Governance

David Reid retired on 30 November as Chairman and Sir Richard Broadbent succeeded him as Chairman.

The information below is an extract from our Annual Report for the year ending 26 February 2011.

David Reid

David Reid, Chairman until 30 November 2011

Sir Richard Broadbent

Sir Richard Broadbent, Chairman from 30 November 2011

Introduction from the Chairman

Tesco performed strongly during the year 2010/11, whilst maintaining our strong culture of good governance and recognising the needs of our shareholders which has helped to build our business.

At Tesco PLC we are committed to the highest standards of corporate governance, as we recognise that strong governance is crucial in helping the business to deliver its strategy, generating shareholder value and safeguarding our shareholders’ long-term interests.  We have been active in contributing to the debate on governance, and will continue to put forward our views on what constitutes good governance. As a demonstration of our commitment to corporate governance we have chosen to report against the new UK Corporate Governance Code (Code) before it applies to us fully.

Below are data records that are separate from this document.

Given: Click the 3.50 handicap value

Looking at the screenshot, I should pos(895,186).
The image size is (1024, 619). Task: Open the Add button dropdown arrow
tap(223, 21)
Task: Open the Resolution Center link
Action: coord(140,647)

The composition of our Board has been developed to ensure that the Company can benefit from the depth of experience, independence and knowledge of our Directors, whilst allowing the Board to discharge its duties effectively. We have rigorous director selection and evaluation processes, which include assessing their time commitments as well as their skills.

We have a solid and experienced leadership team, who are collectively responsible for the long-term success of the Company. We have a clear understanding of our roles and responsibilities in running the business and an honest and open environment in which both Executive and Non-executive Directors can constructively contribute to the development of the Company.

Compliance with the UK Corporate Governance Code

The Code set out main principles and specific provisions on how companies should be directed and controlled to follow good governance practice. The Financial Services Authority (FSA) requires companies listed in the UK to disclose, in relation to the Code, how they have applied those principles and whether they have complied with the provisions throughout the financial year. Where the provisions have not been complied with companies must provide an explanation for this.

The Board considers that Tesco PLC complied in full with the Code for the whole of the year ended 26 February 2011, with the exception of:

(i) Provision B.1.2 of the Code, which requires that at least half of the Board, excluding the Chairman, should comprise Non-executive Directors determined by the Board to be independent. The Board recognises the importance of a balanced board with an appropriate level of independence. Tesco had one more Executive Director than Non-executive Directors (excluding the Chairman) between July 2010 and the end of the financial year. However, following Sir Terry Leahy’s retirement and the appointment of Philip Clarke as his successor as CEO in March 2011, there is now an equal number of Executive and independent Non-executive Directors and the Board is again balanced and compliant with the relevant provisions.

(ii) Provision B.6.2 of the Code, which requires that every three years there should be an externally led evaluation of the Board’s performance. The Board usually carries out an external Board evaluation every three years, with internal evaluations in the intervening years. The last external evaluation took place in 2007 and an externally facilitated evaluation would normally have taken place this year. Given the extensive Board and senior management changes taking place this year, however, it was decided that it would be more appropriate to conduct an internal evaluation process and to carry out an externally facilitated process next year, once those changes have had an opportunity to bed in. Further information on the Code can be found at www.frc.org.uk.

We consider corporate governance critical to our business integrity and to maintaining investors’ trust.